Saturday, March 28, 2015

Beats Me

Neither the document for stage play nor the text of a filmed drama is meant to be read the same way the text for a novel or short story is intended to be read.  True enough, a wide variety of specialists read stage plays, for the most part with intentions of causing the text to be performed.

In relation to the number of short stories and novels you've read, the ratio of stage and screen plays is on the short side of a seventy-thirty split. which includes some plays you enjoy well enough to reread them and which further includes plays you've enjoyed reading but never seen performed.

Such documents, because they are meant to be performed rather than read, are expressed in the present tense.  John enters.  Mary exits.  Phil begins to read a newspaper.  And of course there are stage directions of another sort, defining how certain of the dialogue is to be spoken.  JOHN:  I'm afraid--(a pause)  MARY:  You're afraid what?  John:  I'm afraid this is not going to work.

In some cases, the writer will substitute for that stage direction in parentheses, the word "beat" for the word "pause."  JOHN:  I'm afraid--(a two-beat pause)--

This is dramatic biology; the beat is the basic unit of drama.  The cellular unit is the scene.  An infinite number of beats compose a scene.  One or more scenes comprise a larger unit, the act.  Not all that long ago, there was a measure of comparison between the three-act play and the novel, the one-act play and the short story.  Things change.  Some plays from Shakespeare's time were five acts.  

Now, as your faculty mate from USC, Lee Wochner, pointed out, the three-act play is the two-act play.  But the short story and one-act play remain close equivalents.  To complete the picture, you remember discussing Sophie's Choice with its creator, William Styron.  "Transforming my novel into a film,"  he observed, "meant they were essentially cutting a three-act play into a one-act play.  I liked the movie, but I loved the book."

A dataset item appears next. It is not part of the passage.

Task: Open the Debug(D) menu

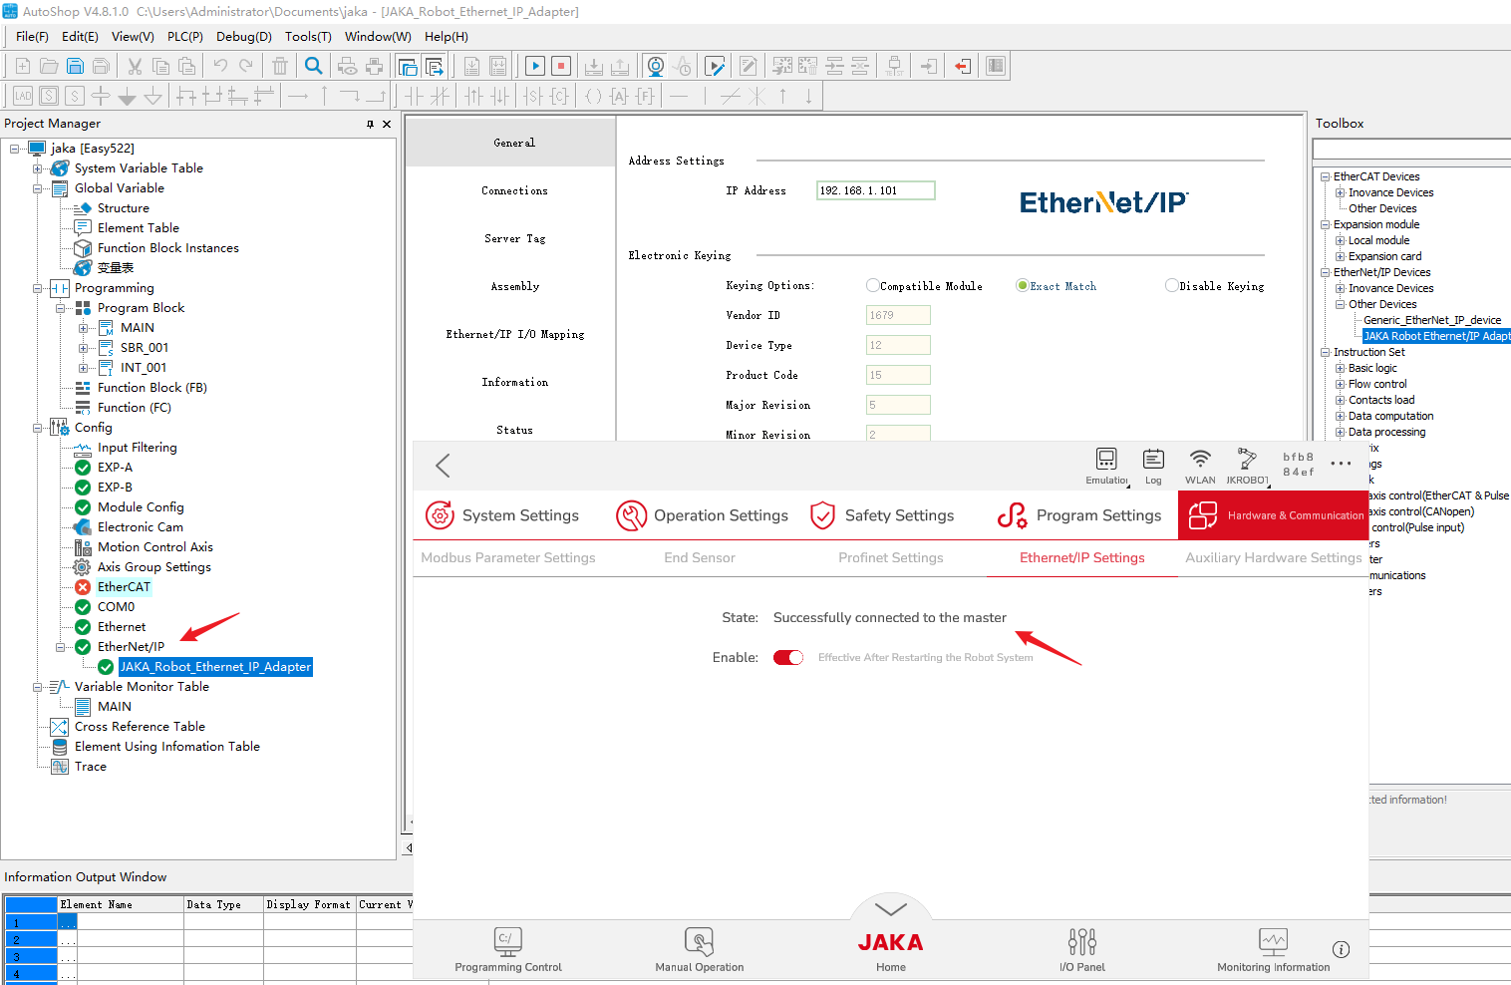Action: pyautogui.click(x=243, y=37)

Although things do change--evolve is a better word--the shape of story remains the same.  Try to think of story as a progression of beats.  Not a succession, because a succession means anyone can jump in line, skewing the dramatic orbit.  Story progresses, beat by beat.

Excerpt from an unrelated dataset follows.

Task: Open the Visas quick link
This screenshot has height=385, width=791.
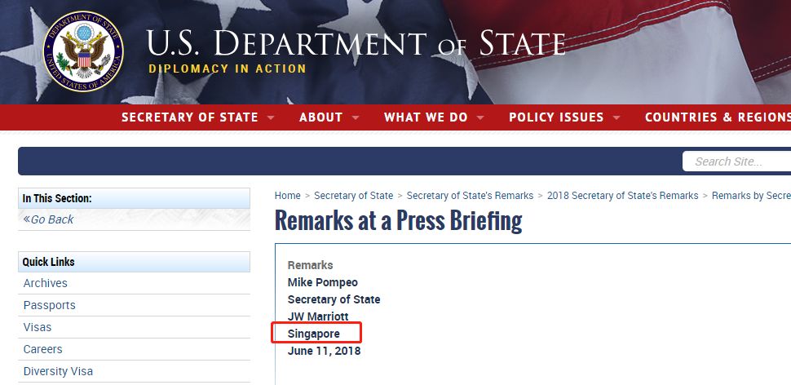Action: 38,327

Stories, whether plays or narrative, are written to present beats, the actions, movements, and thoughts of the characters.  Even a simple stage direction such as JOHN EXITS requires some form of interpretation.  How does John exit?  Is he slouching, skipping, dragging?  Is he in high spirits?  Is he projecting gloom or worry?

In a real sense, all dramatic information is best presented through one or more beats.  The downside extreme is a succession of characters as talking heads, droning rather than speaking their lines, giving no hint of the inner feelings going on behind them

True enough, narrative and drama often compress time.  Chapter two can be a year or so after Chapter one.  Act two can be "Two years later."  Without the beats.  You, the reader or viewer, provide the beats.

When we get into actual actions, we experience a moment-by-moment simulacrum of reality.  Reader and writer alike depend on every element in a story, gaining new insights with each reread or rewatching.  Beats are the vital life of story; they convey the things that stick in memory, trigger highly personal insights, and reveal the short cuts and secret passageways of the personality.

It becomes difficult not to think of the concept of "in the moment" when you consider beats.  This is how you draw the moment out of its wrapping and any sense of artifice or newness. It is a new garment you are wearing for the first time, and everyone who sees you in it will comment on it in ways reflective of their own personality.  "Great shirt."  "Is that a good color for you?"   You do not explain story; you break it down to the precise place where its elements reside in that shimmering limbo between individual seconds ticking away and the representation of a day, an hour, a tangible event.